Da fare>
a) Riscrivi in forma più breve il paragrafo del brano sui soldati in affitto che inizia con "Criminali, avventurieri o semplici professionisti?", mantenendo i fatti principali.
b) Copia parola per parola dal brano sui soldati in affitto tutto ciò che va da "Criminali, avventurieri o" giù fino a "coltre di pregiudizi.".

Brano di testo>
# # # # #

Criminali, avventurieri o semplici professionisti? La figura dei "soldati in affitto" è avvolta da un alone di mistero e da una fitta coltre di pregiudizi.
Dalle informazioni raccolte da Peter Warren Singer (Soldati in affitto, pubblicato su “Internazionale” n.536,23/29 aprile 2004) si sa che:
– 15mila dipendenti di imprese private sono attualmente presenti in Iraq con un ruolo rilevante nelle missioni militari;
– 30% di riduzione del numero di militari statunitensi presenti in Iraq rispetto a quelli impiegati nella guerra del 1991;
– si stima che dai 30 ai 50 soldati delle compagnie private siano stati uccisi in combattimento dall’inizio delle recenti operazioni militari in Iraq;
– 6 miliardi di dollari - valore dei contratti stipulati dalla compagnia militare privata Halliburton, l’ex-ditta del vicepresidente Usa Dick Cheney;
– 1 milione di dollari all’anno - somma spesa per le azioni di lobbying sui politici dalla Dyncorp, società militare privata della Virginia che ha ottenuto il 96 per cento delle sue attuali commesse grazie al governo federale statunitense;
– 39,2 milioni di dollari - valore dei contratti ottenuti dalla Erinys, una compagnia nata dopo i bombardamenti sull’Iraq, per l’addestramento dei paramilitari messi a guardia dei giacimenti di petrolio.

# # # # #

Dati mostrati>
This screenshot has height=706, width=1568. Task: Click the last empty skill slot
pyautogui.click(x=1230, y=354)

# # # # #

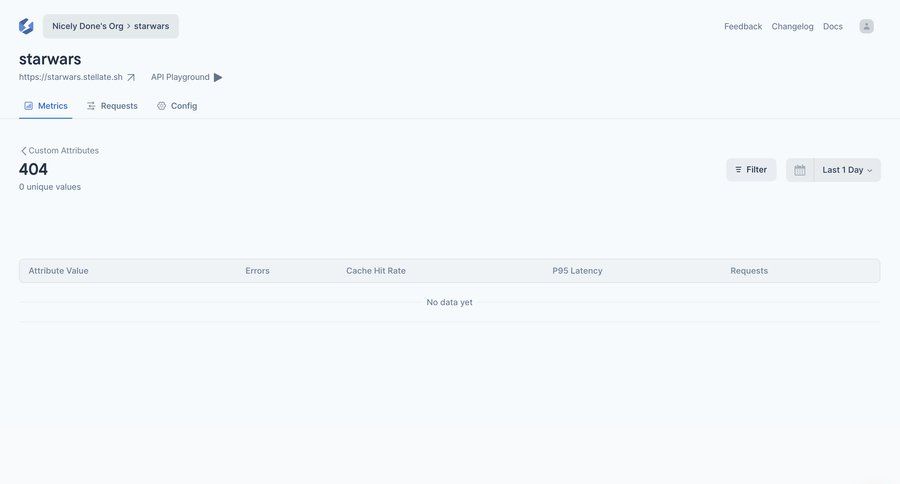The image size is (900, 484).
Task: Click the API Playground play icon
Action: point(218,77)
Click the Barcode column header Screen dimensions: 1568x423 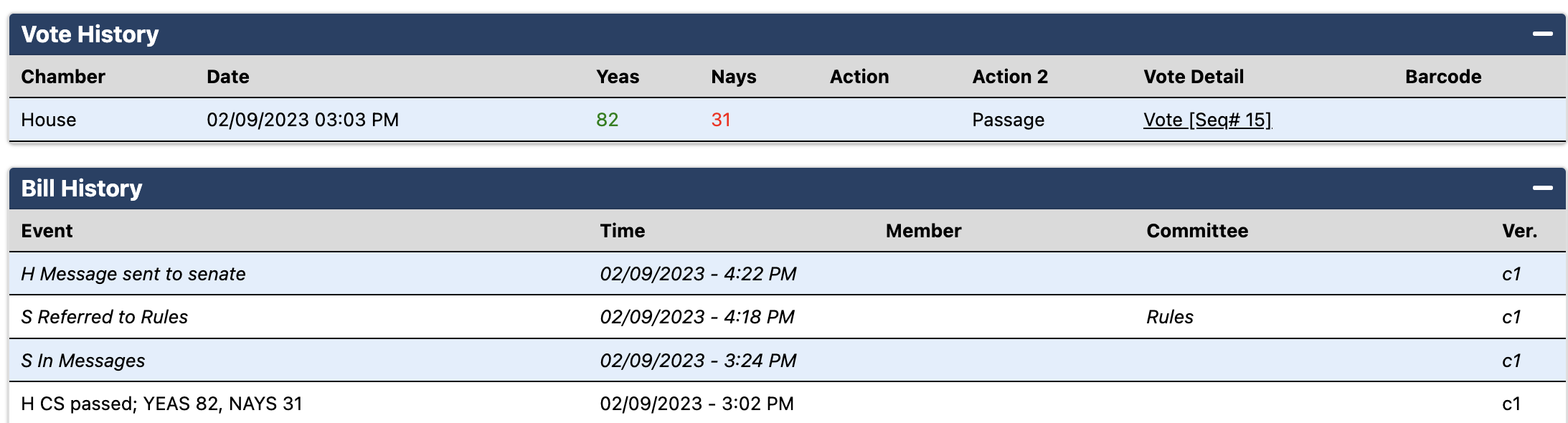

# # # # #

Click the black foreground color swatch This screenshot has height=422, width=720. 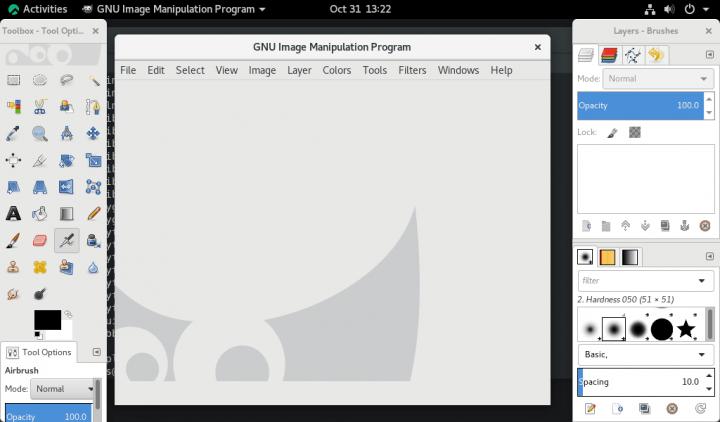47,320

# # # # #

Risposte in ordine>
a) Chi sono i soldati in affitto: criminali, avventurieri o professionisti? La loro figura è circondata da mistero e da molti pregiudizi.

b)
Criminali, avventurieri o semplici professionisti? La figura dei "soldati in affitto" è avvolta da un alone di mistero e da una fitta coltre di pregiudizi.